### [Excerpt]

This you are familiar with at home - you probably circuit breakers near your electrical main switchboard. The idea to prevent the system from repeatedly trying to execute an operation that is known to fail.

A certain threshold of errors is configured into the system, so that a circuit knows when to trip. It trips when the system encounters more than the threshold of errors. By tripping, the system then stops trying to execute the operation that was failing, bypasses that entirely, and immediately gets back to what it was meant to after the failure without wasting any further resources.

Bulkheading

The term comes from shipping - Bulkhead (partition). In shipping it is an upright wall within the hull of a ship. If you are wondering what a hull is - it is the watertight body of a ship. These upright walls partition the hull into smaller spaces like rooms.

Now apply that to our system architecture. Partition parts of the service or resources like thread pool or databases into isolated groups such that if one group fails, the others aren’t impacted.

Sidecars

Another imported term. Know sidecars in motorcycles? It isn’t the main motorcycle but a thing attached to it, close enough to be part of it but still separated by some metal and moves along with the motorcycle. This is exactly what a sidecar pattern is.

Applications often require related functionality like logging, monitoring, configuration and networking services. These are called peripheral services and are excellent candidates to be closely associated to your application but still a bit isolated. That’s what sidecar pattern allows to do. Decoupled just enough to avoid cascading a failure in the sidecar to impact the main application.

### [Dataset entries]

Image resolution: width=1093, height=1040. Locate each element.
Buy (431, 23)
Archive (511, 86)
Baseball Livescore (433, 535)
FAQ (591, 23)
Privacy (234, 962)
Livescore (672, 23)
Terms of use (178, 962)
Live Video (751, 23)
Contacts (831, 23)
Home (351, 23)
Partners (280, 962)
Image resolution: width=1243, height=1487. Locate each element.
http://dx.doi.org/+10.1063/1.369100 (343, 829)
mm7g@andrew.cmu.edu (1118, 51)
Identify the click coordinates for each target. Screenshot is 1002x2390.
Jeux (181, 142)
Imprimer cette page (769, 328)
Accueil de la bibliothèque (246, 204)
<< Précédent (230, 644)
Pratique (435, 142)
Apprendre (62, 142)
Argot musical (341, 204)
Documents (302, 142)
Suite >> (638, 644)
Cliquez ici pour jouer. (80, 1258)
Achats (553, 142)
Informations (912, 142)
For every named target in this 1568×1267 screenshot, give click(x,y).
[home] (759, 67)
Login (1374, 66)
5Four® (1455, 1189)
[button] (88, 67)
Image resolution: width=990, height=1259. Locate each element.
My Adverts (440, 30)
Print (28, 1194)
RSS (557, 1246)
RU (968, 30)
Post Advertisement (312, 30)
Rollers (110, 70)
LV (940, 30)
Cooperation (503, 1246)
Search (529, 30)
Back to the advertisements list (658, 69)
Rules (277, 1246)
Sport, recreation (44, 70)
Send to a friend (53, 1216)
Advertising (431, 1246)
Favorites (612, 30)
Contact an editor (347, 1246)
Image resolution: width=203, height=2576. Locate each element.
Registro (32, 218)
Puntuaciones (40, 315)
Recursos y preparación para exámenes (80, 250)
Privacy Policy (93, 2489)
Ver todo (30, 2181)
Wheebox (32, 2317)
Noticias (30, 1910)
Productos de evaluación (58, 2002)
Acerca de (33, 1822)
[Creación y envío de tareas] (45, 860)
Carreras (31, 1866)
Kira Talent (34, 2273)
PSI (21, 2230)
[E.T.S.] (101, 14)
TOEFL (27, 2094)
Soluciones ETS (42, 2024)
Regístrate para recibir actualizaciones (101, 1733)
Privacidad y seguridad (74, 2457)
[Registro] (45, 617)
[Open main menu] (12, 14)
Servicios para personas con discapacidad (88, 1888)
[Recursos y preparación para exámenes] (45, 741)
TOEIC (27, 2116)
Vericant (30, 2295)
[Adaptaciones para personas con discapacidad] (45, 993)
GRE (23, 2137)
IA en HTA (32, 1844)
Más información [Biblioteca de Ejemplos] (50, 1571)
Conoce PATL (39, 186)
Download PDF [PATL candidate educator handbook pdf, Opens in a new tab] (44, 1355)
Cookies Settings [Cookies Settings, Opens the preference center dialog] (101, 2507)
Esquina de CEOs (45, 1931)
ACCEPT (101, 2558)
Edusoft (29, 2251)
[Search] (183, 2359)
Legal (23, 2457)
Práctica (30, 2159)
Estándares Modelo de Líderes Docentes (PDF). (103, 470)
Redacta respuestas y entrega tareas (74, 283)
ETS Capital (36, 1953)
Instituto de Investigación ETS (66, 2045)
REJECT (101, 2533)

### [Stated exercise 1]
In the excerpt on resilience patterns, what is a bulkhead in shipping?
### [Stated exercise 2]
Please carry on with the excerpt on resilience patterns, starting right after its last sentence.

### [Task response 1]
An upright wall within the hull of a ship.

### [Task response 2]
Request Management

This strategy is about handling noisy neighbours.

Load shedding

When a system is near capacity, it is better to reject any further requests than to try and handling more and crash the nodes that the application is running on.

Rate limiting and throttling

Restricting the number of requests that a service can make within a certain time window to ensure resources are utilised fairly. You are probably familiar with your broadband provider throttling your broadband speeds.

Retries with exponential backoff and Jitter

Retrying blindly is a guaranteed way to crash the entire system. So retries must be implemented cleverly. A randomised delay called a jitter prevents all applications trying to hit the server that’s failing at the same time. This is a simple concept but helps a lot to avoid failures escalating.

Graceful degradation

The strategy here is to fail with grace. Like a ballet dancer falling, even in moments of fall, it looks like a dance!

Fallback to alternative

If a primary service fails, then respond with a cached response instead of erroring out. This can’t work in all scenarios but in some.

Asynchronous Decoupling

This is event driven architecture. What I mean is introduce asynchrony in the mix - think queues, message bus, etc. Consumers consume the messages when they can. Producers can keep producing when they can. No waiting on each other.

Redundancy and recovery

Failover to the passive instance

Three things I should mention here for your preparation:

  1. Cold standby
  2. Warm standby
  3. Hot standby

Remember all these are redundancy strategies.

Cold standby is a strategy that keeps a secondary system offline or dormant until it is needed. It isn’t operational until the primary fails. It is a cost effective redundancy strategy in non critical scenarios.

Warm standby is a strategy that keeps the standby system partially active and kept updated with critical data form the primary but doesn’t serve live traffic until the primary fails. They are faster than the cold standby strategy.

Hot standby is a strategy that keeps the primary and standby fully operational, constantly in sync with each other and fully prepared to take over in case of a failure. This is an expensive strategy and best for mission critical systems.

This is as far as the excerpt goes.